The fragmented nature of commissioning was part of the problem, said Ms Murdoch, adding that her trust had to deal with “dozens” of commissioners when providing sexual health services.  

Outcomes based approach

In this rather bleak landscape, there are things foundation trusts can do to improve their situation but system-wide changes will be needed, said panellists. Ms Slinger warned: “To try to get what we need to deliver out of the current levels of funding we have to do things differently. But what that means is that someone has to give something up. No one wants to give anything up.”

Outcomes based commissioning could move the situation to one where everyone got something they wanted.

“We can do a bit more with what we have got but no one has to feel that they are losing. Until we have a payment mechanism that allows for that, that is quite difficult.” Ms Slinger highlighted the role different payment mechanisms could have in driving change. Although procurements involving commissioning for outcomes were challenging and daunting, they were the right things to do as they used capitated budgets to get the best outcomes at lowest costs with incentives to use preventative methods where possible and to work with partner organisations.

‘I think preserving local autonomy makes sense.The challenge is having the certainty and direction on what to do’

“Every single hospital episode we can prevent we save money on,” she said. “The difficulty is to get to a system that understands and spreads the risks of these capitated budgets across the system and not just with the lead provider.”

Such approaches could change behaviour, she suggested, and ought to be invested in. Foundation trusts could be involved in this and could be lead providers. “But the issue here is the risk. Commissioners are trying to cap their risk by passing on the capitated budget to whoever is heading it. It needs more system support to manage that risk.”

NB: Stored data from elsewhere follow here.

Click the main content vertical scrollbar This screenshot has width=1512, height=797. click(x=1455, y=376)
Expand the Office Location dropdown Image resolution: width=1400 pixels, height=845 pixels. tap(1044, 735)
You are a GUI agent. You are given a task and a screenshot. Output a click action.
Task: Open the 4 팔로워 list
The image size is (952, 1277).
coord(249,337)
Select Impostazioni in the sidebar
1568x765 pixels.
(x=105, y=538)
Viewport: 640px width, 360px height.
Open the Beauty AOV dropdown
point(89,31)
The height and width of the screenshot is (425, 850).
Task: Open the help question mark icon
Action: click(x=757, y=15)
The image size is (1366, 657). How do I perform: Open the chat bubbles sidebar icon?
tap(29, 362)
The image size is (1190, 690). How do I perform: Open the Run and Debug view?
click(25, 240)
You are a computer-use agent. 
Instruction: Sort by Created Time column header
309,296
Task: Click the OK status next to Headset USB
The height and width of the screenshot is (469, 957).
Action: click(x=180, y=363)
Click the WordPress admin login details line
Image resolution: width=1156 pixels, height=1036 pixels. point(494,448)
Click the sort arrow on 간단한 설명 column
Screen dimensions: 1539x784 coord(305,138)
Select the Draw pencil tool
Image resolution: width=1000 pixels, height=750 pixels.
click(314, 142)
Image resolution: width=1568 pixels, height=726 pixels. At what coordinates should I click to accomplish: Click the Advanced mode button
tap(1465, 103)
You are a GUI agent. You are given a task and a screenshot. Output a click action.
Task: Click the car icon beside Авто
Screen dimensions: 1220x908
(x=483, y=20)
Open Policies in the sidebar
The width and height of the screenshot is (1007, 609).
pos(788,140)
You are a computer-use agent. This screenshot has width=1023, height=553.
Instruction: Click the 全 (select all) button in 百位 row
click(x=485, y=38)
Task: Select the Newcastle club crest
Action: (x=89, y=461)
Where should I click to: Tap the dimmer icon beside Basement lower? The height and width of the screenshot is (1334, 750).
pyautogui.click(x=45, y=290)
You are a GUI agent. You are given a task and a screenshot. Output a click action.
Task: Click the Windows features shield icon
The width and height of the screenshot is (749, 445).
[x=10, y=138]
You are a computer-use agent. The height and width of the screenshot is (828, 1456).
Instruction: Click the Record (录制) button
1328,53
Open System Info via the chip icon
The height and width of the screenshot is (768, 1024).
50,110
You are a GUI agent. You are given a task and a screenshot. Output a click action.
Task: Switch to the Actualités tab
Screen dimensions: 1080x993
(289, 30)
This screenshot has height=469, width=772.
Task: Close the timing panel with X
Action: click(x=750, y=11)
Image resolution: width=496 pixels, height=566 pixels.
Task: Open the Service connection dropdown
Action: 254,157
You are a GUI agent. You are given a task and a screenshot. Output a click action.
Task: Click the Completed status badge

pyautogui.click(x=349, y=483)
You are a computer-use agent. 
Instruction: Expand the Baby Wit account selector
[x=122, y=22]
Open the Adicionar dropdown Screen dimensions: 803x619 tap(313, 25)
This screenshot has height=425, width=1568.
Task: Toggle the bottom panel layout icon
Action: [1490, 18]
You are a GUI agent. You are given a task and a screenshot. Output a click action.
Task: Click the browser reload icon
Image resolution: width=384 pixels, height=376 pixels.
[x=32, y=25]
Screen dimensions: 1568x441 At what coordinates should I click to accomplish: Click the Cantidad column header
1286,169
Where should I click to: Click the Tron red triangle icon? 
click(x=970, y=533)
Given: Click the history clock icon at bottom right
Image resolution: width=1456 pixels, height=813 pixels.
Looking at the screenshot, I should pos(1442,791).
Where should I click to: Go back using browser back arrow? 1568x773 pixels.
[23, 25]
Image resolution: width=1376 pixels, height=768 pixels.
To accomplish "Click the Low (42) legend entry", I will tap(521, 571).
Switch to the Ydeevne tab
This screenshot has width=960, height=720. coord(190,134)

Mr Whalley added that some funding models based on population had been tried successfully in the US.

“I think preserving local autonomy makes sense,” he said. “The challenge is having the certainty and direction on what to do. We need to remember that within that environment there are still efficiencies to be made in trusts.” He said his company had seen plenty of clinics where less than 50 per cent of the clinician’s time was spent face to face with patients.

Rising to the challenge

And he said: “Organisations work well when we have delegated authority running through them. They work well when people focus on the medium term rather than the short term. But the system has got to a point where it focuses everyone on the short term.”

The shift to a more collaborative NHS with organisations working in partnership could be seen as a threat to foundations. However, many were adamant this was a challenge they could rise to.

Ms Murdoch said: “There are a few foundation trusts that have sucked up all of the resources, who only see the profit their organisations can make. But there are others, like mine, who already have dozens of partnerships… I think foundation trusts are a really important part of the future landscape which will be born of greater partnerships. My greatest fear is that there will be a great big top down solution that will curb powers and try to run things more centrally.

“We need to empower the good organisations and the good non foundation trusts to get out and think about the year of care, and so on.

“Give us more freedom and invite us to manage across the pathway from end to end.”